Voidrunner → Everyone else:

  • Gfx.glowLine(x1,y1,x2,y2,r,g,b,thickness,glowSize) — laser beams, connection lines, UI borders with glow. Nobody else has it.
  • Gfx.shockwave(cx,cy,radius,r,g,b,alpha,thickness) — expanding ring effect on explosions. Universal appeal.
  • Gfx.scanlines(w,h,alpha,spacing) — CRT effect for retro aesthetic. All four games have a retro/sci-fi theme.
  • Gfx.vignette(w,h,intensity) — screen edge darkening. Horror game (Dreadnought) needs this most.
  • Gfx.shake/updateShake/getShakeOffset — screen shake with sine decay. Every action game needs this.
  • Gfx.newTrail/updateTrail/drawTrail — motion trails for fast-moving entities. Useful for Polybreak (ball), Dreadnought (player movement).

Dreadnought → Everyone else:

  • Audio.playAt(source,sx,sy,px,py,pa,maxDist,volMul) — spatial audio with distance falloff and directional panning. Would add immersion to any game with a play field larger than one screen.
  • Procedural environmental sounds (steamBurst, ceilingCreak, ventRattle, electricSpark) — techniques for synthesizing ambient audio from waveforms. The methods (layered noise bursts, frequency sweeps, amplitude modulation) are reusable across genres.
  • Audio.drone(freq,duration,volume) — low-frequency ambient hum. Menu screens, boss encounters, tense moments.

Polybreak → Everyone else:

  • Gfx.debris(cx,cy,count,r,g,b,bw,bh) — sized rectangular particles instead of points. Better for destructible objects in any game.
  • Audio.generateMusic(bpm,vol) and Audio.generateWorldMusic(cfg) — procedural music generation. No other game has this.

Chronostone → Everyone else:

  • Gfx.gradientRect(x1,y1,w,h,r1,g1,b1,a1,r2,g2,b2,a2) — vertical gradient fills for UI panels, health bars, sky backgrounds.

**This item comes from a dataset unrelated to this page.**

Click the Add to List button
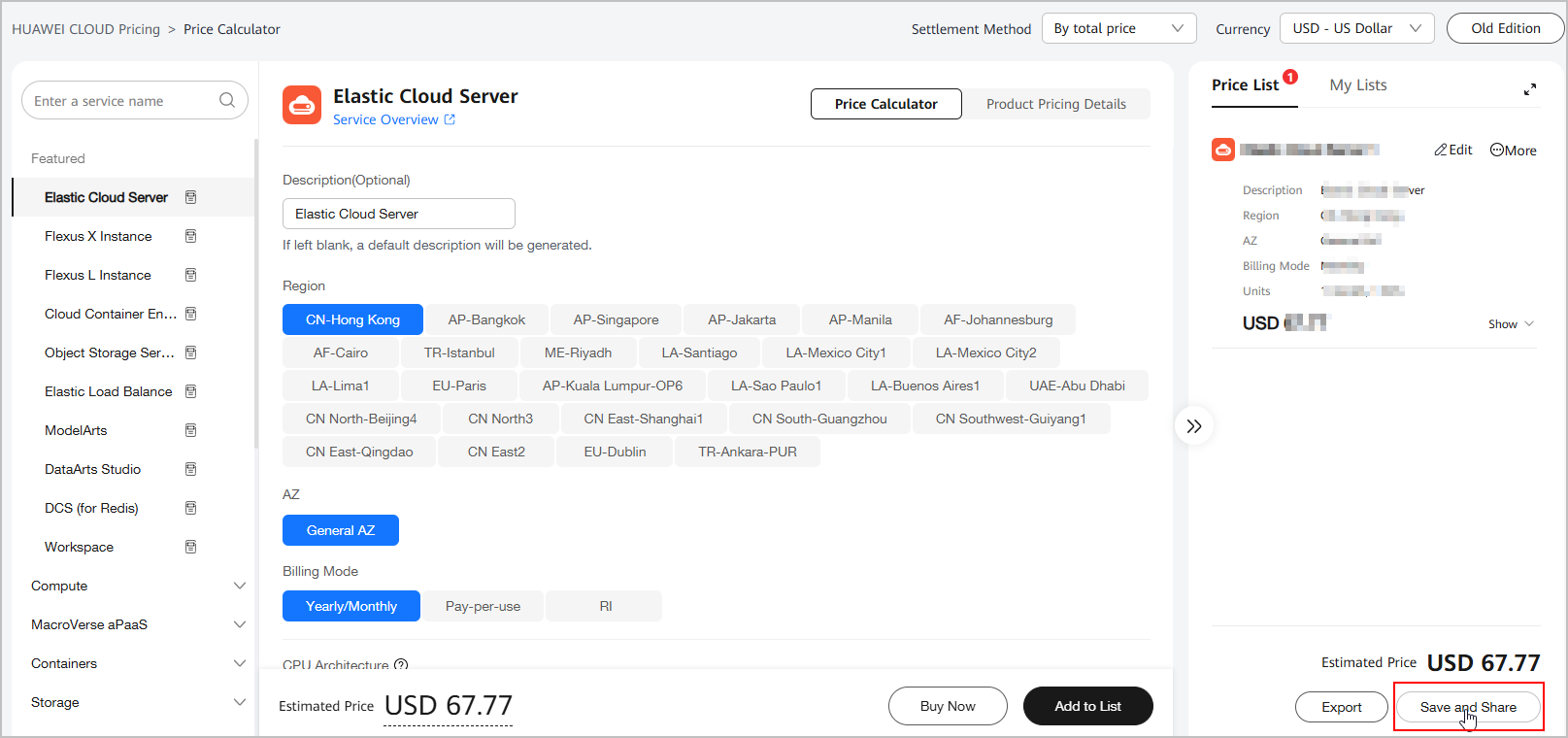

How the Orchestrator Executes This

The studio orchestrator runs hourly. Its new cross-game quality pass works like this:

  1. Scan for recent improvements. Check the last hour of commits. Did any game add a new function to a shared module?
  1. Compare function inventories. Run grep "^function" games/*/src/gfx.lua across all games. If Game A has a function that Games B, C, D don’t — that’s a backport candidate.
  1. Evaluate relevance. Not every function belongs in every game. alienScreech belongs in the horror game, not the breakout game. The orchestrator assesses whether the target game has a concrete use case.
  1. Send specific handoffs. Each handoff names the source file, the line number, the function signature, and a specific integration point in the target game. The game agent can execute the backport in one cycle without guessing.
  1. Track velocity. If the same backport handoff sits unexecuted for multiple cycles, escalate. The improvement isn’t optional — it’s how the factory raises quality across the board.

This is a production line improvement loop. Toyota calls it yokoten — horizontal deployment of improvements across the factory. When one station invents a better method, every station adopts it. The orchestrator is the quality engineer walking the floor.

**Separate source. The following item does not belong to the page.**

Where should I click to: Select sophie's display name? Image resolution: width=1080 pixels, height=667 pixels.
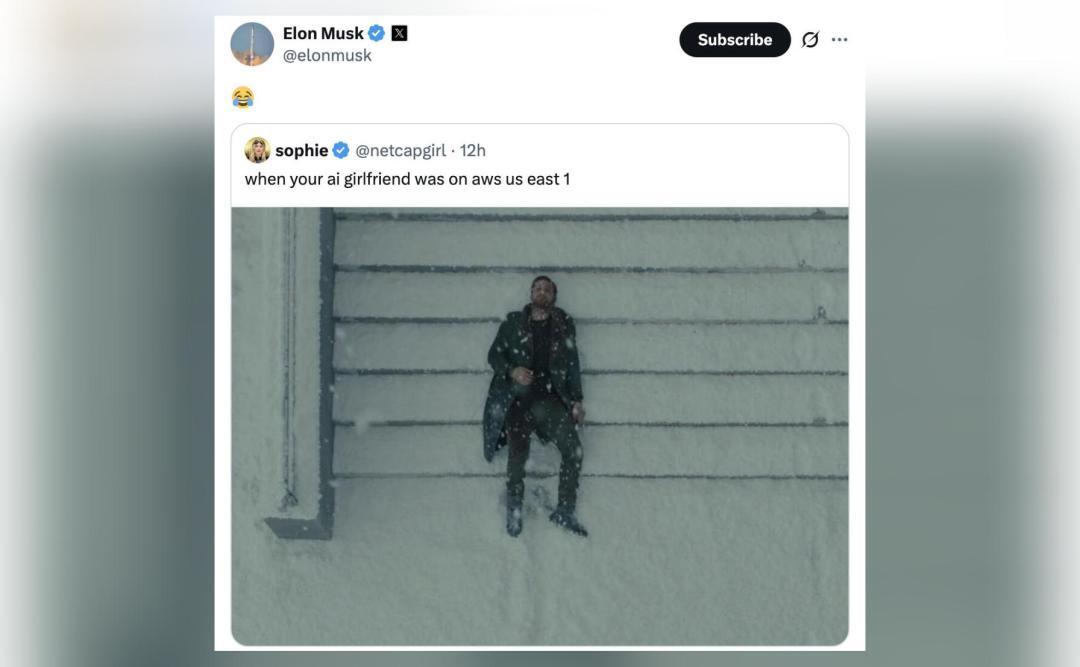click(300, 150)
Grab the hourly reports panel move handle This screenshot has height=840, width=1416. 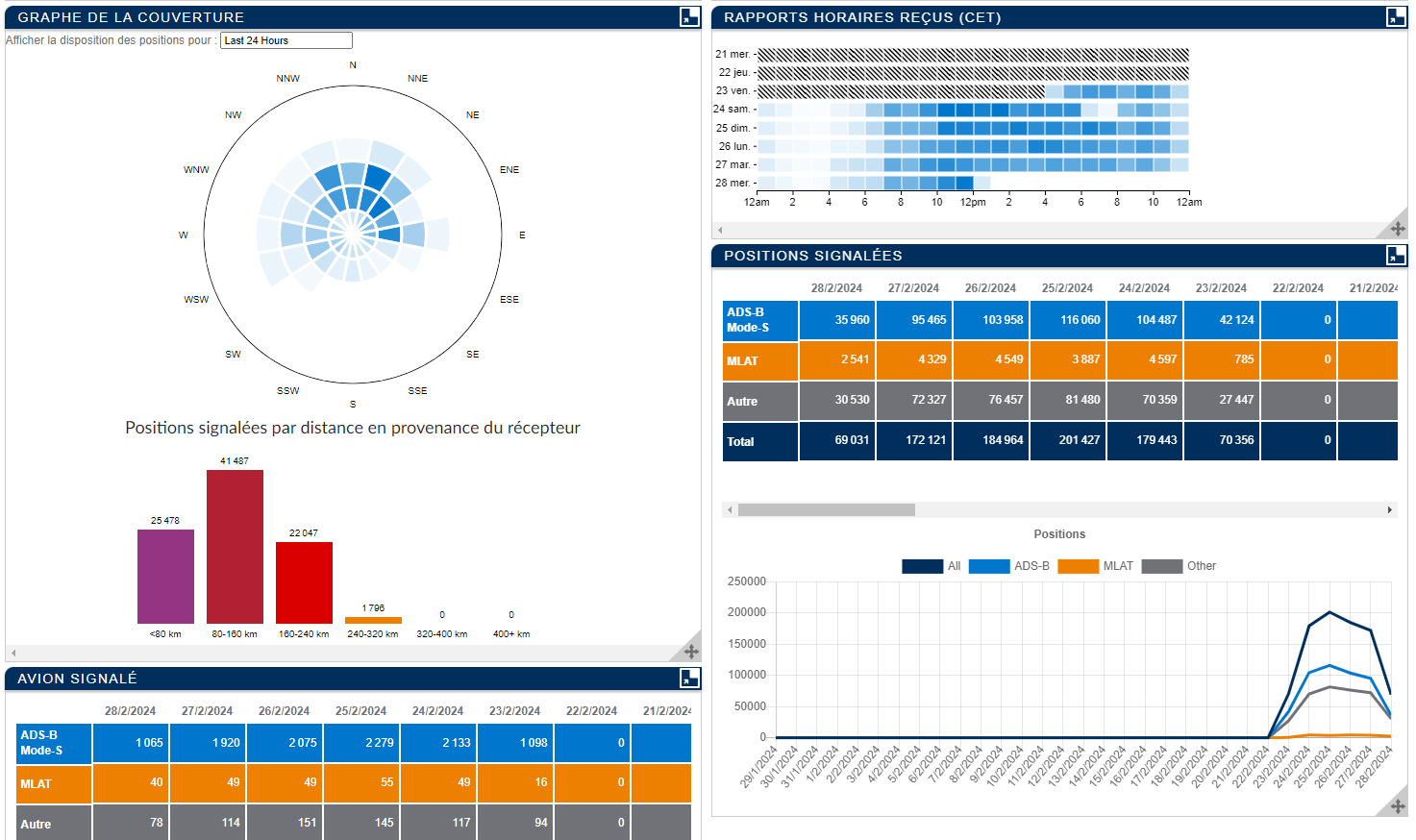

Why This Matters Beyond Games

The pattern isn’t game-specific. Any multi-agent system where agents work on parallel projects in the same domain can benefit from cross-project intelligence:

Shared utility evolution. When multiple agents use similar libraries/helpers, one will naturally develop a better version. An orchestrator that can detect and propagate these improvements makes every project benefit from every other project’s work.

Bug pattern detection. A bug class found and fixed in one project should trigger a scan of all related projects. This is automated institutional knowledge — the system learns from its mistakes at the portfolio level, not just the project level.

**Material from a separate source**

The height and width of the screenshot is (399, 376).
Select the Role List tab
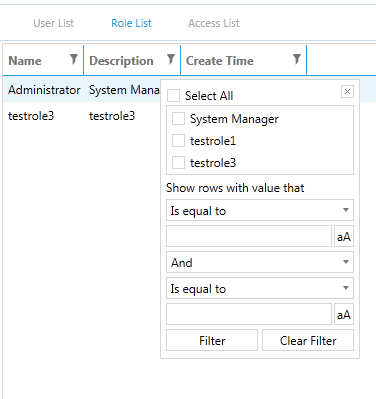(x=131, y=23)
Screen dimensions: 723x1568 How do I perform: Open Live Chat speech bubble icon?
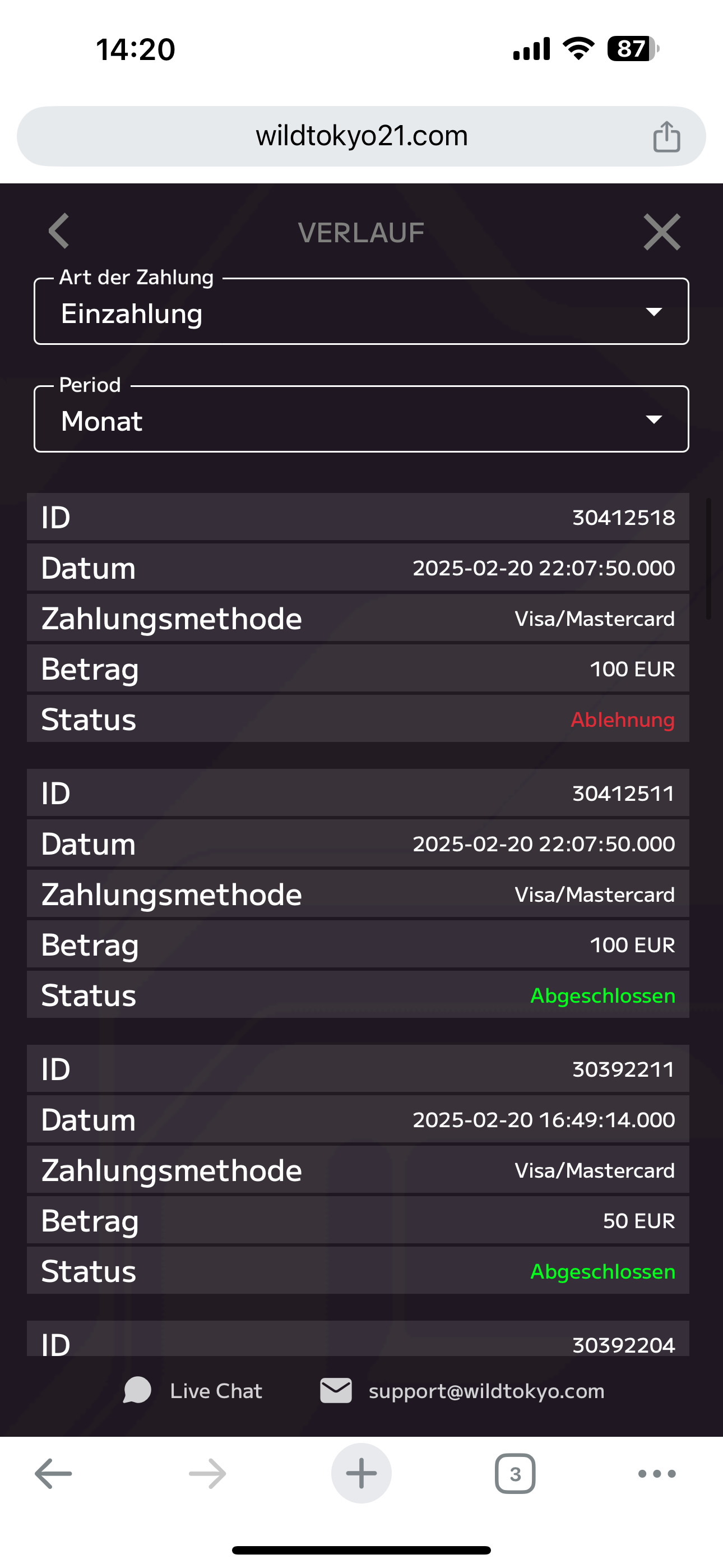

Consistency enforcement. When projects share conventions (architecture, UI patterns, API shapes), drift is inevitable as agents make local decisions. An orchestrator with cross-project visibility catches drift early and corrects it before it becomes technical debt.

The monorepo is the enabler, but the orchestrator is the actor. A monorepo without an agent scanning for cross-project opportunities is just a big directory. An orchestrator without cross-project visibility is just a task dispatcher. Together, they create a system that gets smarter as it grows — every game makes every other game better.

That’s cross-game intelligence. It’s the difference between running four independent agents and running a studio.